Figure 9a illustrates the packing of the molecules as viewed down the a-axis. It is evident, from the packing diagram, that channels are present in the structure. These are assumed to be occupied by acetonitrile solvent molecules, making PM-1 a pseudo-polymorph of fipronil. However, the acetonitrile solvent molecules could not be located reliably in the electron difference map, hence the SQUEEZE command was employed in the refinement of the structure where the diffuse contribution to the overall scattering of one molecule of acetonitrile was considered.

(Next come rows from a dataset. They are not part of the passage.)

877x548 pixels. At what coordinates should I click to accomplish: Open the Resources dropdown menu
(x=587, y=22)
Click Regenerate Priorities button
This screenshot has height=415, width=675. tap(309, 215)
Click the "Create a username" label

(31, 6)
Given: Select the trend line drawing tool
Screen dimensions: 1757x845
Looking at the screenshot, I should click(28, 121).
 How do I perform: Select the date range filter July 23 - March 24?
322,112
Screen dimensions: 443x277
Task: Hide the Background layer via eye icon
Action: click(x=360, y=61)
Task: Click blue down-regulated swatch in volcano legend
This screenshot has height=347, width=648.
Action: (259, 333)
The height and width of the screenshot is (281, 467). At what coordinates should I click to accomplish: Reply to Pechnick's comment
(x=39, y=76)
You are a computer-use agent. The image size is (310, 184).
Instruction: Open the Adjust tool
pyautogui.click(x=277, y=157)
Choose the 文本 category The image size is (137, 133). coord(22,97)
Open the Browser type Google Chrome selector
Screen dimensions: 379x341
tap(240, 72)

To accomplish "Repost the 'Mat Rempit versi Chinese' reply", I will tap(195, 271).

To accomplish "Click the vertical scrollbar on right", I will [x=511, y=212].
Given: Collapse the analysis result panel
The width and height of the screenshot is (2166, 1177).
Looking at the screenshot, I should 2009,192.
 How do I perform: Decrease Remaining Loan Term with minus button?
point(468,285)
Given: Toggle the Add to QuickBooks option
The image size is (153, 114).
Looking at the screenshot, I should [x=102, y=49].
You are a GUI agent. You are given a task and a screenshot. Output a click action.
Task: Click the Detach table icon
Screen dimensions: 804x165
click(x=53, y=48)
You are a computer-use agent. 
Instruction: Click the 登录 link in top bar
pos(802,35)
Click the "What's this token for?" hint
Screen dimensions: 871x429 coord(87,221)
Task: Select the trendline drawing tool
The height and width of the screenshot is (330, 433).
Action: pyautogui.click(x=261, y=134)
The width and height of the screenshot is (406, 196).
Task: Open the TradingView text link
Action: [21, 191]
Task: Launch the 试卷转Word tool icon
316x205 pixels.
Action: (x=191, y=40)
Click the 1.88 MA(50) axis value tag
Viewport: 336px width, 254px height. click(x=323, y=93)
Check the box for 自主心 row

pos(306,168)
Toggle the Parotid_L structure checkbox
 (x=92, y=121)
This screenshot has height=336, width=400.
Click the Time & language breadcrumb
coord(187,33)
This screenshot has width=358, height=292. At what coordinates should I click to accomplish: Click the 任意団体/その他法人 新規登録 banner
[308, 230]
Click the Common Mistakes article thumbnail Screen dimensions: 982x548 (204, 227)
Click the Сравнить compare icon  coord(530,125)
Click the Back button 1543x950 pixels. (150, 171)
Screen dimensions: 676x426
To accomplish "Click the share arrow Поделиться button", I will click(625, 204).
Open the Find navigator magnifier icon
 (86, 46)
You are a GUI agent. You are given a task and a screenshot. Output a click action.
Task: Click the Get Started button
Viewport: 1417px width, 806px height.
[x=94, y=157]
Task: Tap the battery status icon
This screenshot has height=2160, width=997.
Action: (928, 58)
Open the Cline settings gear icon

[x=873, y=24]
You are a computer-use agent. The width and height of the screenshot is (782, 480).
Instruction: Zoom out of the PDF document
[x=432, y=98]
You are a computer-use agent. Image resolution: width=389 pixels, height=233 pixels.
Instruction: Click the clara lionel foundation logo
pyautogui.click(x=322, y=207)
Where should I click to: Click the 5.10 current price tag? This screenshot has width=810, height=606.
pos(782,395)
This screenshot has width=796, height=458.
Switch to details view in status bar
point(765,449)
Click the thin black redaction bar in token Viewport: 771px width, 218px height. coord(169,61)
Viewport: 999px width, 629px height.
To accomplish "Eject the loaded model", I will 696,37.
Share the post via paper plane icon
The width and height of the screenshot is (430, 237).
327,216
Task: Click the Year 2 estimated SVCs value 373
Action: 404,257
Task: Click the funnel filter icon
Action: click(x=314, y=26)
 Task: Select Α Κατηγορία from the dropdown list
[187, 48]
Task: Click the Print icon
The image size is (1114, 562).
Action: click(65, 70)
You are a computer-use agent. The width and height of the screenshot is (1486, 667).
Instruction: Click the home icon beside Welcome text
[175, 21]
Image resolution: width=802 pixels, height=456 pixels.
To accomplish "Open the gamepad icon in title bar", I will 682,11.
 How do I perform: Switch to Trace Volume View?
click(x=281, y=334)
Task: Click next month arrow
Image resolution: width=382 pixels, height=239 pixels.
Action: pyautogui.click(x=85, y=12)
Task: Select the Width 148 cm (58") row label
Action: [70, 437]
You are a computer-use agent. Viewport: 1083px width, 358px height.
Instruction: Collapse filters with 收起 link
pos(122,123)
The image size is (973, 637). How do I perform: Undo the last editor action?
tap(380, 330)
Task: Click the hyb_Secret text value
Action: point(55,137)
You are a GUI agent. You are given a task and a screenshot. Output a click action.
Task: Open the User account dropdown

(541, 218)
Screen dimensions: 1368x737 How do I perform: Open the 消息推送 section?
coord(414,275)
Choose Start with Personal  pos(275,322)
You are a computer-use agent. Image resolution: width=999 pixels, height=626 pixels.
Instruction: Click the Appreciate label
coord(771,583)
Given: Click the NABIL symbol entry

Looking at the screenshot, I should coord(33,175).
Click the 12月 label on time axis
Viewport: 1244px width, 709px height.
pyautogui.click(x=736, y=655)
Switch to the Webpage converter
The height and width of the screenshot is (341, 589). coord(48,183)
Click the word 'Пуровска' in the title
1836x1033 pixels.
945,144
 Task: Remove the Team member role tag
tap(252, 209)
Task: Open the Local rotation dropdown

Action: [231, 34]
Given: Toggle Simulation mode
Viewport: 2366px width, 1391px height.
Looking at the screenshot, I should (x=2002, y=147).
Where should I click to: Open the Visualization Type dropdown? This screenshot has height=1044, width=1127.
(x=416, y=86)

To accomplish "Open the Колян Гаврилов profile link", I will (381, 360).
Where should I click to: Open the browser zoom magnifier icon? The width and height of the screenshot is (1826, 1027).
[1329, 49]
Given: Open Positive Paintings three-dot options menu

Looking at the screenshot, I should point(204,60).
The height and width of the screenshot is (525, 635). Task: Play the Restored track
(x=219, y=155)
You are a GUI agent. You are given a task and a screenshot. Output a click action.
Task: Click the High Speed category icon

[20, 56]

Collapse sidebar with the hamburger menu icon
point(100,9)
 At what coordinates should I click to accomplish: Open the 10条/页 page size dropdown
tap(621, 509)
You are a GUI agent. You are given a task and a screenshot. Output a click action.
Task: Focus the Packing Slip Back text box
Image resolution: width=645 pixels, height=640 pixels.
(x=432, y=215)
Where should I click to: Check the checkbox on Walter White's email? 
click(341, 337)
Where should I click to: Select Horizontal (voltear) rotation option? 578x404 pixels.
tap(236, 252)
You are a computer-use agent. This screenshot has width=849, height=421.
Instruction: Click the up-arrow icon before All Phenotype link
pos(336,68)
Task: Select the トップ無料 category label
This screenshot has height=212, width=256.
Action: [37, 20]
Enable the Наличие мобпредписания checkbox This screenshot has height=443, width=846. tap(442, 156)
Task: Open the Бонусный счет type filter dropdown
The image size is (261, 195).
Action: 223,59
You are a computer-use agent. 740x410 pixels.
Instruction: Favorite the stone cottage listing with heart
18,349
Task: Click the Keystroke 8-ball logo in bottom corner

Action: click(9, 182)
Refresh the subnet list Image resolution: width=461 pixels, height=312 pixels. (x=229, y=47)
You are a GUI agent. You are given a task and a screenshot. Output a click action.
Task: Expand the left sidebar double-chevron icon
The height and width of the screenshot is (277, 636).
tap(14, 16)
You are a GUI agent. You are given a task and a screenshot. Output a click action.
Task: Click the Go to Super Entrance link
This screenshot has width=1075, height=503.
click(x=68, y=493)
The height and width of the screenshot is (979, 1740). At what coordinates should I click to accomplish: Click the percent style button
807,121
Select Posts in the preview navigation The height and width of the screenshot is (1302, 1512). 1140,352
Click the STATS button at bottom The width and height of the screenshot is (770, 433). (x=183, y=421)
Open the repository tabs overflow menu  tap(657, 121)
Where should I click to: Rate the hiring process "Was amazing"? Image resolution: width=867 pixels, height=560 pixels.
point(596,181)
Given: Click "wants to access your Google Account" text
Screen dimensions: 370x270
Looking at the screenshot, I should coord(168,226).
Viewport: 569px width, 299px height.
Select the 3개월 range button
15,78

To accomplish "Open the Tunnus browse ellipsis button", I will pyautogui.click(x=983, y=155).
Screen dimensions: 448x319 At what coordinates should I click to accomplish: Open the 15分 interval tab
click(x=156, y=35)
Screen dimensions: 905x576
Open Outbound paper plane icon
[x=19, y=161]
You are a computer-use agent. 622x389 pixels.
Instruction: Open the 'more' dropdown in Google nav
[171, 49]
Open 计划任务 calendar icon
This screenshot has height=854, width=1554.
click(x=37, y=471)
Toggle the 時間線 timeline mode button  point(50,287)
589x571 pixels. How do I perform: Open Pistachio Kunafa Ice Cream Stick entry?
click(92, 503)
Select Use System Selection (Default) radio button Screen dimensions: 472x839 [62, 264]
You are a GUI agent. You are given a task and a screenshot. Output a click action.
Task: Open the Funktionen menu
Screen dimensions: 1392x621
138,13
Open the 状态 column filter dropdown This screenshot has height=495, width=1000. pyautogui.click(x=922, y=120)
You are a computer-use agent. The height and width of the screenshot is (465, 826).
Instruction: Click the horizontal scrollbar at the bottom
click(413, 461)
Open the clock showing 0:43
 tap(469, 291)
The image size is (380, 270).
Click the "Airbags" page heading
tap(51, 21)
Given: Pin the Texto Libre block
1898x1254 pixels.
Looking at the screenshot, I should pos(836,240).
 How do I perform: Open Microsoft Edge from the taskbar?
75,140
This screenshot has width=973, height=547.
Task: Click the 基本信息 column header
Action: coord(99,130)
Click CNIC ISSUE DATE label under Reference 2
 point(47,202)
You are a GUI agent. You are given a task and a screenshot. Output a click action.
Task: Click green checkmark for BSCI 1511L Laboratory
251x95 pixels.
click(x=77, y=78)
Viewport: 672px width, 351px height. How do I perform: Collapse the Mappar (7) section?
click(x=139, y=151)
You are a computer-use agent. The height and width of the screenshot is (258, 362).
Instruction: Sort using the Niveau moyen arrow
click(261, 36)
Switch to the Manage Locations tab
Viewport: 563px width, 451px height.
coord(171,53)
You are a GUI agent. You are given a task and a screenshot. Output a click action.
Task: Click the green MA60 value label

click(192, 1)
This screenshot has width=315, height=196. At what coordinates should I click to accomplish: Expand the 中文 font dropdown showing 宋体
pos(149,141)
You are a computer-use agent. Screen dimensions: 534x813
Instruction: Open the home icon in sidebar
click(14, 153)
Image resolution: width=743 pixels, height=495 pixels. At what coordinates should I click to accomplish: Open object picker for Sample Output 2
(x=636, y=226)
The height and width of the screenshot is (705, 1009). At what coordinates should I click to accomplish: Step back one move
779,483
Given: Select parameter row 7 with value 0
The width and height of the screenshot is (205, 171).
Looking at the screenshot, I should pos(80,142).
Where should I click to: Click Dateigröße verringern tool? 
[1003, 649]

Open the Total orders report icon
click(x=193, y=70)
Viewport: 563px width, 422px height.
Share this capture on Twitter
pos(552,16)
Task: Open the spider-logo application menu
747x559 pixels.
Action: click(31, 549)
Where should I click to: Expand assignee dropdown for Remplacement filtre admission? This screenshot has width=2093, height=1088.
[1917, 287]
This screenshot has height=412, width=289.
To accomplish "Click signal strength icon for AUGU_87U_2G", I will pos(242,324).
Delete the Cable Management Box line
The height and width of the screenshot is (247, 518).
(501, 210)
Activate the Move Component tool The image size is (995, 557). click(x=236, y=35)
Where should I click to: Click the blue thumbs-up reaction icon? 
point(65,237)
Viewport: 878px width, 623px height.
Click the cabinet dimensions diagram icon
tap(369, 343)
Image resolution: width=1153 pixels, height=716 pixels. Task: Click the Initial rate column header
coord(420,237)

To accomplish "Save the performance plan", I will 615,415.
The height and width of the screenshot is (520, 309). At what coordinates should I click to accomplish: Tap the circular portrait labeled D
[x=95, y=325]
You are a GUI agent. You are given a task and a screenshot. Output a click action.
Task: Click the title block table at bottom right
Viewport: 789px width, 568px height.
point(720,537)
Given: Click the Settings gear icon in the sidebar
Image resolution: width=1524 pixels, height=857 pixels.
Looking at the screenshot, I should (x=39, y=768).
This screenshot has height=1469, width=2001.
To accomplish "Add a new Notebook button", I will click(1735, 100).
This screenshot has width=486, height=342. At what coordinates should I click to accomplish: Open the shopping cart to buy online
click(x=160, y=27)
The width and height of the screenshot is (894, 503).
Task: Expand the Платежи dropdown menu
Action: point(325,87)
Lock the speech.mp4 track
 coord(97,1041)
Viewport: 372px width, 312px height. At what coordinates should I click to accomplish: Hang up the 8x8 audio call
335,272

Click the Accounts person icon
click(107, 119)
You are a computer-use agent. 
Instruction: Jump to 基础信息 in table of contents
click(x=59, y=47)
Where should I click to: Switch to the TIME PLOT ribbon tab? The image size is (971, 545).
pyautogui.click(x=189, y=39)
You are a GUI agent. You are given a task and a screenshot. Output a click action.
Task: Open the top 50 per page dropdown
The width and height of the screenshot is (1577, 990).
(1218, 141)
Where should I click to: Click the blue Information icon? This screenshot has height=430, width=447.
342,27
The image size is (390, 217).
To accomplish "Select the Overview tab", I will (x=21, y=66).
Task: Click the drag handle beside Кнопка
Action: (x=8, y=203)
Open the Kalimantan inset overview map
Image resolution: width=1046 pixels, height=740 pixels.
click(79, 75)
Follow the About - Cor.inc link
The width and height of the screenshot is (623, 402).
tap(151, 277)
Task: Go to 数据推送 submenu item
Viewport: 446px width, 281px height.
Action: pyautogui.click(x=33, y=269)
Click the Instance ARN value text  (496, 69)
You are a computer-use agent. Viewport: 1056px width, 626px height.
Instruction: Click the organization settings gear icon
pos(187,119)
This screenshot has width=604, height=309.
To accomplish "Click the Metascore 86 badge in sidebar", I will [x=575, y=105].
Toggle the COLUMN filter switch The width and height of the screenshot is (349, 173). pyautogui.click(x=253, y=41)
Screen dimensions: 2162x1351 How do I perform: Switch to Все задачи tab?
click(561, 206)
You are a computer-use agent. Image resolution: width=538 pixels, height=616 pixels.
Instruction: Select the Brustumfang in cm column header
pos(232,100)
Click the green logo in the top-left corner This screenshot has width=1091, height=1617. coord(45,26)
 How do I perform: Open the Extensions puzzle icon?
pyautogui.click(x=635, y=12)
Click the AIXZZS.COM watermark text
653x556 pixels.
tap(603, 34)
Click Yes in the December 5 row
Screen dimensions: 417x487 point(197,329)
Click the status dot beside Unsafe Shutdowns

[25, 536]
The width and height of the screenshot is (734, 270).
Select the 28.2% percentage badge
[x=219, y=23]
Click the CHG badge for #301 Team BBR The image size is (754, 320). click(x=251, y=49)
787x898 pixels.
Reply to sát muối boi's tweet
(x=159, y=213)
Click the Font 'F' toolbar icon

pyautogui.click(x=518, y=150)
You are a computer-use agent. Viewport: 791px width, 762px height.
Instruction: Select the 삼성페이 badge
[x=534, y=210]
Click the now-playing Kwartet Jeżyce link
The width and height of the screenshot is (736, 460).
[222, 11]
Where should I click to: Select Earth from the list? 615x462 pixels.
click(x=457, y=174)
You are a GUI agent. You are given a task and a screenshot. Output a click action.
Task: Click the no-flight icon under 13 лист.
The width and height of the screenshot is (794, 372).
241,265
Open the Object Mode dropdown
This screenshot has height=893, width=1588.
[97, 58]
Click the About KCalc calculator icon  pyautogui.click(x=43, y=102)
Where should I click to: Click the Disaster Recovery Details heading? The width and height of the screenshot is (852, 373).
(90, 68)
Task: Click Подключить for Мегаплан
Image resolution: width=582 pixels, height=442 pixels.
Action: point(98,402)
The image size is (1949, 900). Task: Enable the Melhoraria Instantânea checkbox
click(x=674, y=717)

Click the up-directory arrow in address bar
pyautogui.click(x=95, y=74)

In both molecules A and B, each NH2 group (N1) forms two hydrogen bonds. Firstly, a bifurcated hydrogen bond is formed to two oxygen atoms (O1, O2) of two different sulfinyl groups, with one hydrogen bond intramolecular (N1-H1B···O1), and one intermolecular (N1-H1B···O2). The second hydrogen atom on the amine group (N1-H1A) forms an intermolecular hydrogen bond to the nitrogen atom (N4) of a nitrile group on a different molecule. Figure 10a illustrates the resulting hydrogen bonded ribbon. Molecule’s A form propagates on the one side of the hydrogen bonded ribbon, and molecule’s B form the opposite side of the ribbon. Distinct hydrogen bonding networks may also be described in terms of graph sets: two unique parallel chains (the one involving molecule A and the other molecule B) may each be defined as C(7), whereas the intramolecular hydrogen bond between the amine and sulfinyl group may be defined as S(6). Two unique rings are also observed, the one involving two molecules, \({R}_{2}^{2}\)(4), and a larger ring incorporating four different molecules, \({R}_{4}^{4}\)(18). It is interesting to note that all five structures PM-1 to PM-5 exhibited identical hydrogen bonding patterns and graph sets (vide infra), despite their unique structures and packing in three dimensions. Additionally, one of the hydrogen atoms on the amine group of molecule B forms a hydrogen bond to a chlorine atom on a neighbouring molecule, effectively making this a trifurcated hydrogen bond. This interaction is not observed for molecule A. Hydrogen bonding parameters are listed in Table 5.
Form PM-2
PM-2 was crystallized from acetonitrile at room temperature and was found to be a concomitant polymorph to PM-1, since it formed in the same crystallization vessel as pseudo-polymorph PM-1. PM-2 crystallizes in the space group P21/c, and does not contain any solvent molecules, hence it is a polymorph of fipronil.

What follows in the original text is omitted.